En primer lugar, en el Estado español y en Europa, ¿los contratos temporales son un instrumento de inserción laboral? Yo creo que si, sinceramente porque facilitan al empleador la adecuación de la plantilla a las necesidades del momento y porque permiten "testar" a los empleados durante un tiempo prudencial antes de insertarlo indefinidamente. Hay varias encuestas europeas que demuestran que la mayoría de trabajadores que inicialmente se insertaron con un contrato temporal han acabado siendo empleados de forma indefinida.

En segundo lugar ¿que se debe priorizar en la próxima década, la flexibilidad laboral o la estabilidad? ¿la movilidad o la seguridad? Evidentemente, el trabajo temporal incrementa la flexibilidad laboral y facilita a los trabajadores el cambio de ocupación, la combinación de estudios y trabajo y la función post-carrera de la gente mayor con menos necesidades financieras. A las empresas, la flexibilidad laboral les permite ser más atrevidas en el reclutamiento y colocación de los trabajadores, sobretodo, si tenemos en cuenta lo relevante del capital humano en la sociedad de la información y el conocimiento.

Ahora bien, no todo es tan bonito y por esta razón colectivos sindicales y agrupaciones cívicas han mostrado una actitud crítica ante el mundo de la ETT y la temporalidad de los contratos.

El tercer interrogante, por lo tanto, sería ¿hasta qué punto en algunas empresas y sectores no se está utilizando la fórmula de contratación temporal como un instrumento de ahorro de costes salariales, lo que conlleva precarización laboral y un exceso de horas extras?. Según el INEM, un 4.800.000 de los 12 millones de contratos de 1999 corresponden a empresas que contratan más de 1 vez al año al mismo trabajador, 700.000 a empresas que lo hicieron en 10 ocasiones y 450.000 realizaron más de 15 contratos en 8 meses al mismo trabajador.

No es de recibo utilizar la contratación temporal como un hábito y una estrategia permanente de reclutamiento de personal y tampoco, de substitución de empleados indefinidos por contratos temporales.

Cuarta cuestión: ¿temporalidad no debería ser sinónimo de siniestralidad laboral? Está demostrado que hay mayor porcentaje de accidentes laborales entre los contratados temporales que no entre los estables. Evidentemente, la experiencia es un grado y hay mayor contratación indefinida entre la gente con más experiencia que no al contrario. Pero siniestralidad también es sinónimo de poca preparación y poca formación.
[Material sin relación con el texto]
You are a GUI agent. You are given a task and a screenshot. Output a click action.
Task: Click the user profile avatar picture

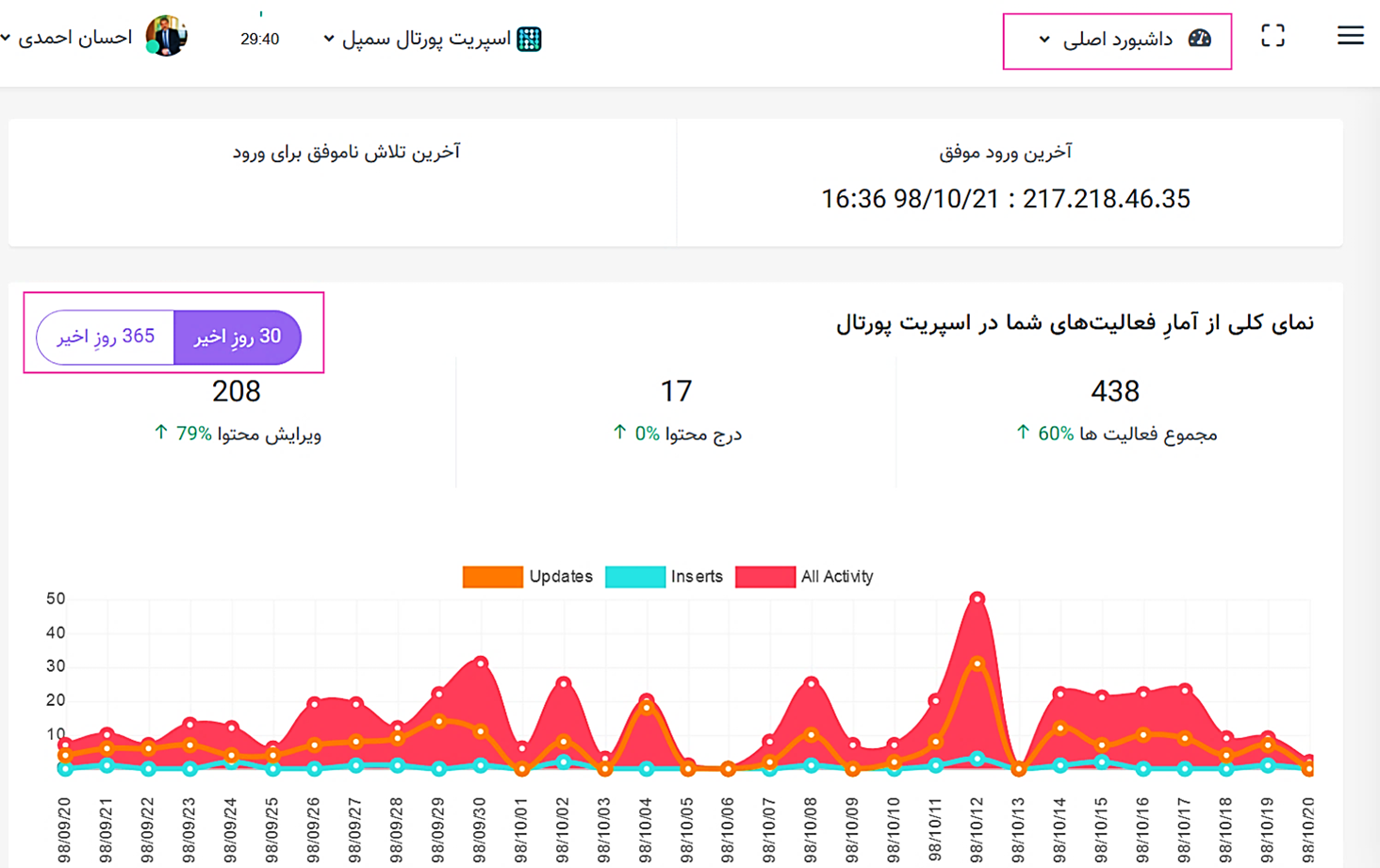(166, 37)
Y este es el quinto punto: La formación.

El porcentaje del 1% de la masa salarial destinado a formación según la normativa del Ministerio debe cumplirse también en los contratos temporales. Quizás especialmente en este colectivo, por ser gente más joven y pertenecer, en muchos casos a colectivos más desfavorecidos. Evidentemente que existen los contratos de formación pensados explícitamente para contratar a personas en una etapa de inserción laboral con necesidades de capacitación laboral. Pero entiendo que la formación debe formar parte del "precio" que las empresas paguen para reclutar de una forma temporal a potenciales empleados suyos. Dicho de otra manera, es la inversión necesaria de la empresa en captación de capital humano.